彰人は静かにその硝子細工を手に取り、光の差す窓辺へと運んだ。日差しが硝子を透過し、部屋の中に美しい影を落とす。かつての祖母の優しい声が耳元で囁くように聞こえる気がしたが、彼はその声をすぐに振り払った。

「何も変わらない…」

彰人は呟く。人生の大半を他人の期待に応えるために費やし、自分自身の願望や感情を押し殺してきた。結婚も仕事も、すべてが形だけのものに感じられた。彼の心は、あの硝子細工と同じように脆く、ただの飾り物に成り下がっていた。
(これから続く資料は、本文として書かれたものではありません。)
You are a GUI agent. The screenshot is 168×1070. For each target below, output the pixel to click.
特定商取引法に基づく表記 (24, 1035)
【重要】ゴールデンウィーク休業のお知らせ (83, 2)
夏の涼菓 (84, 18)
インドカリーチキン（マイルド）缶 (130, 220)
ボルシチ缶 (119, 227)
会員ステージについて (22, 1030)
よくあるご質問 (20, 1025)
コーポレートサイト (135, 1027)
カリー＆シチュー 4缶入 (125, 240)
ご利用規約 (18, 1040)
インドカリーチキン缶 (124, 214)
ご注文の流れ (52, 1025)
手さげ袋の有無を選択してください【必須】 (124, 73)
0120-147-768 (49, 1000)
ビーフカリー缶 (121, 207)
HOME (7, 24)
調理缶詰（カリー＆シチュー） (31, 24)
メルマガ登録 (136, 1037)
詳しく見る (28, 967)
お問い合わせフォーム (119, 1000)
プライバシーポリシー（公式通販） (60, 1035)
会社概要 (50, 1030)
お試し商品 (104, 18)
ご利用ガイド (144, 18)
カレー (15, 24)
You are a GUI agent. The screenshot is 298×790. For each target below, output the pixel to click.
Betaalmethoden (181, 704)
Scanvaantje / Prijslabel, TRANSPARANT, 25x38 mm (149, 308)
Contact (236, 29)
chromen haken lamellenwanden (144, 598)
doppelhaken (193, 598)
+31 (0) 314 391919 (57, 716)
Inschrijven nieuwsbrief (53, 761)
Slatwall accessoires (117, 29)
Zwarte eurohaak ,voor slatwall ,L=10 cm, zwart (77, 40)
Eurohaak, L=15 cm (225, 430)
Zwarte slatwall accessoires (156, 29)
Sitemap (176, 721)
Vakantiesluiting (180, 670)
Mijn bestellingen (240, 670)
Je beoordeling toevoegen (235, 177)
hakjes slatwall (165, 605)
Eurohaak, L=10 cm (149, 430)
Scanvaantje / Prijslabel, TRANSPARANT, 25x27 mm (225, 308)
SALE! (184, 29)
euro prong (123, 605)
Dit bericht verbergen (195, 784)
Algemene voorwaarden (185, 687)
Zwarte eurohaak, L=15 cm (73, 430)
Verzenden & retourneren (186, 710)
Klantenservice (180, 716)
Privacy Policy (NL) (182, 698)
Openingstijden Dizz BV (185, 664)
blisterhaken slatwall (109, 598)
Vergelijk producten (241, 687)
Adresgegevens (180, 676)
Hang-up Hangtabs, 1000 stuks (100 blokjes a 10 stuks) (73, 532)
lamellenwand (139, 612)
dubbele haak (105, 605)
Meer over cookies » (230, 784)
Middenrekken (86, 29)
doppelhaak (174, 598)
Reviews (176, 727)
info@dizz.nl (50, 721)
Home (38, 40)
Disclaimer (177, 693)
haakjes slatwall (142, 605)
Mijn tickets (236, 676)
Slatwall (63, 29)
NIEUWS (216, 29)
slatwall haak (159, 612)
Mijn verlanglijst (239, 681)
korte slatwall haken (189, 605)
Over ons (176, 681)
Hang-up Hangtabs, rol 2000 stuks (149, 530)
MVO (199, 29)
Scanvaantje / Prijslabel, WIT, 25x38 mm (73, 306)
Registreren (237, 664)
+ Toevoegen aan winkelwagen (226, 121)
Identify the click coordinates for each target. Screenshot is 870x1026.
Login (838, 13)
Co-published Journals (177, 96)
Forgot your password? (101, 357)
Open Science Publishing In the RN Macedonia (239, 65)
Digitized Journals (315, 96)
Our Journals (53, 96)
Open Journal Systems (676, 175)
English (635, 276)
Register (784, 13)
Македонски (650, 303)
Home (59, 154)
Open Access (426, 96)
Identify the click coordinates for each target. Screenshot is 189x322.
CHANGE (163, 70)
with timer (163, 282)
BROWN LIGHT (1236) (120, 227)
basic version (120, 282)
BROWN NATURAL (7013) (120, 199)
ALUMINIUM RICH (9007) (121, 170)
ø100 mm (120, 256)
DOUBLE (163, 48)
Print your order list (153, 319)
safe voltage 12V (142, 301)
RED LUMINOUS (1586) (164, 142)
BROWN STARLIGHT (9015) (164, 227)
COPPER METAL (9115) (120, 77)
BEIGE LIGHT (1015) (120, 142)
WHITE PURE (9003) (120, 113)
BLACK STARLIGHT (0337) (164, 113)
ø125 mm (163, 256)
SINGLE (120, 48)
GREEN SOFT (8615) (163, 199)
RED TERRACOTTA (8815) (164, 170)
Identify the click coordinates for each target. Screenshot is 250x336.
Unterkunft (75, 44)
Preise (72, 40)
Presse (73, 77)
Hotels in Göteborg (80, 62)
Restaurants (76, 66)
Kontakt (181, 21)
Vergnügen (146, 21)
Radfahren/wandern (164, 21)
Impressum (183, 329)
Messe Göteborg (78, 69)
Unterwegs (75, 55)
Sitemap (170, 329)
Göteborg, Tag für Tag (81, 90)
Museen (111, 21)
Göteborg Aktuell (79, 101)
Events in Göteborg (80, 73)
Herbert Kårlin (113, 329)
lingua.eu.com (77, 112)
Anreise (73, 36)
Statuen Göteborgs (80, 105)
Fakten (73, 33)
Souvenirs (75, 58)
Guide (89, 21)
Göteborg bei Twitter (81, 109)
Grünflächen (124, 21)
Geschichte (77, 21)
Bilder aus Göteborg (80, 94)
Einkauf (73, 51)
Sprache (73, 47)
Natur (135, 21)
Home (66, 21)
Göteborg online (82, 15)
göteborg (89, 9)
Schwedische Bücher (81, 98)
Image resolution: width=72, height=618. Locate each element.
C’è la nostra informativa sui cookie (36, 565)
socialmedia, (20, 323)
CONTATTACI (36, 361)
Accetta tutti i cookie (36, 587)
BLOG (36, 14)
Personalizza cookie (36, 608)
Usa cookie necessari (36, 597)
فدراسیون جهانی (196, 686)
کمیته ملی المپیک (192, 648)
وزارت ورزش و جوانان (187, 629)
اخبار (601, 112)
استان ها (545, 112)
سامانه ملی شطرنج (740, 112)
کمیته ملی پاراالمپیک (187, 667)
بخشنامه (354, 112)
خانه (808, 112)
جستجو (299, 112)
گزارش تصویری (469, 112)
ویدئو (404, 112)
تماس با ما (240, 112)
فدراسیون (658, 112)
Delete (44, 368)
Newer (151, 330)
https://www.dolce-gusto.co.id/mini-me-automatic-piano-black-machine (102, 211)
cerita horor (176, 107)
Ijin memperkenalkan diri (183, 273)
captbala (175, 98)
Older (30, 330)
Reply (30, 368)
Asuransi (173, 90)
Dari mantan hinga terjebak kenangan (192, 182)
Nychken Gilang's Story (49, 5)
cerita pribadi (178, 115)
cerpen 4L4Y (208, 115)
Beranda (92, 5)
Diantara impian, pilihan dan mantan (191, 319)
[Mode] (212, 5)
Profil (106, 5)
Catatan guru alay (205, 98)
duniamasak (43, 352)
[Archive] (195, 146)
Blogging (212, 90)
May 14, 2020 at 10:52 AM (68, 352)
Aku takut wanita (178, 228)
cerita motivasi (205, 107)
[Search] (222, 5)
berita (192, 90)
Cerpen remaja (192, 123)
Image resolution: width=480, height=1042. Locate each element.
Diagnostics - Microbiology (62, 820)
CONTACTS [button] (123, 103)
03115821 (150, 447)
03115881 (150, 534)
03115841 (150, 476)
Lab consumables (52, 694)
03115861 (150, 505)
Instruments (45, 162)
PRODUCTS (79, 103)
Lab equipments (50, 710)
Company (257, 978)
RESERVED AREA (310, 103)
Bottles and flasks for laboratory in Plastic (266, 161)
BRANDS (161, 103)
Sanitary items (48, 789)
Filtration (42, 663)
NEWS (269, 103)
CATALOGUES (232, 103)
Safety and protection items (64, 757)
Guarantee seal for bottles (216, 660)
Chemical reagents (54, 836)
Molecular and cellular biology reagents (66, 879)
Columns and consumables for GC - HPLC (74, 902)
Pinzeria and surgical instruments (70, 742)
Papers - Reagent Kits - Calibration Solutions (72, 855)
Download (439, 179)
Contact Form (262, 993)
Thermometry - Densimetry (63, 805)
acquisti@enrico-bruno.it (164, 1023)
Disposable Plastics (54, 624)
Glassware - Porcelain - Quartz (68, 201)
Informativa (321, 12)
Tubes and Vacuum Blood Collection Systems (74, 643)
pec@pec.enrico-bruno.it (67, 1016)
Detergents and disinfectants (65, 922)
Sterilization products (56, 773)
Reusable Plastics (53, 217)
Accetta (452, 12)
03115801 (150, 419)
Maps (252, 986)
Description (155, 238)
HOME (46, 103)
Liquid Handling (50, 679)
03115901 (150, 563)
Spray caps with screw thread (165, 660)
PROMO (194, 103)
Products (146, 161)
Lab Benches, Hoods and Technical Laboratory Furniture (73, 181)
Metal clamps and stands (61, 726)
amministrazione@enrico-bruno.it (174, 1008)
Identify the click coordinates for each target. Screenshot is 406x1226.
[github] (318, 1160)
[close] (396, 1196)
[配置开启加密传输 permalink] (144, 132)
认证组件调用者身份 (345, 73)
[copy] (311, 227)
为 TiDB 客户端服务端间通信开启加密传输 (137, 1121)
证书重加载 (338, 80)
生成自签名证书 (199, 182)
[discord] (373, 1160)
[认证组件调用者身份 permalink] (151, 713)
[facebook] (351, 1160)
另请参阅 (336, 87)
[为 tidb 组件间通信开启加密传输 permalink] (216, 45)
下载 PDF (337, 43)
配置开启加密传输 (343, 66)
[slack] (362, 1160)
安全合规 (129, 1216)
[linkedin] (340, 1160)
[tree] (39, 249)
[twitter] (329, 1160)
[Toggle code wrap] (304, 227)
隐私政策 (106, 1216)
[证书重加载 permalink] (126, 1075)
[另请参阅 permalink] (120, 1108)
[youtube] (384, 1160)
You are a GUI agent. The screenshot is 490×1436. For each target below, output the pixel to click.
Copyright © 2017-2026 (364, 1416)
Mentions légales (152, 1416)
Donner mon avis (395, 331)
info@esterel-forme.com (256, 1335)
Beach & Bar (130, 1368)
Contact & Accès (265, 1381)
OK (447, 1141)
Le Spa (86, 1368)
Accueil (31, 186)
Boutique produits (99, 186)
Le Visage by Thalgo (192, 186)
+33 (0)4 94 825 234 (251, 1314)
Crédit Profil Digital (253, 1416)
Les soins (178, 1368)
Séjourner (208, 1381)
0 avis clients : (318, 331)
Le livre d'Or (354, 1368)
その時、彰人の手から硝子細工が滑り落ち、床に砕け散った。彼は驚くこともなく、ただその破片をじっと見つめていた。砕けた硝子は、彼自身の人生の断片のように思えた。どれだけ綺麗に見えても、一度壊れてしまえば元には戻らない。

ふと、彼は笑みを浮かべた。その笑みは、長い間抑えていた感情がようやく解放された瞬間のものであり、同時に、もう何も期待しないという諦めの表れでもあった。部屋の中には静寂が戻り、ただ粉々になった硝子の破片が光を反射し、淡い虹色の光を床に描き続けていた。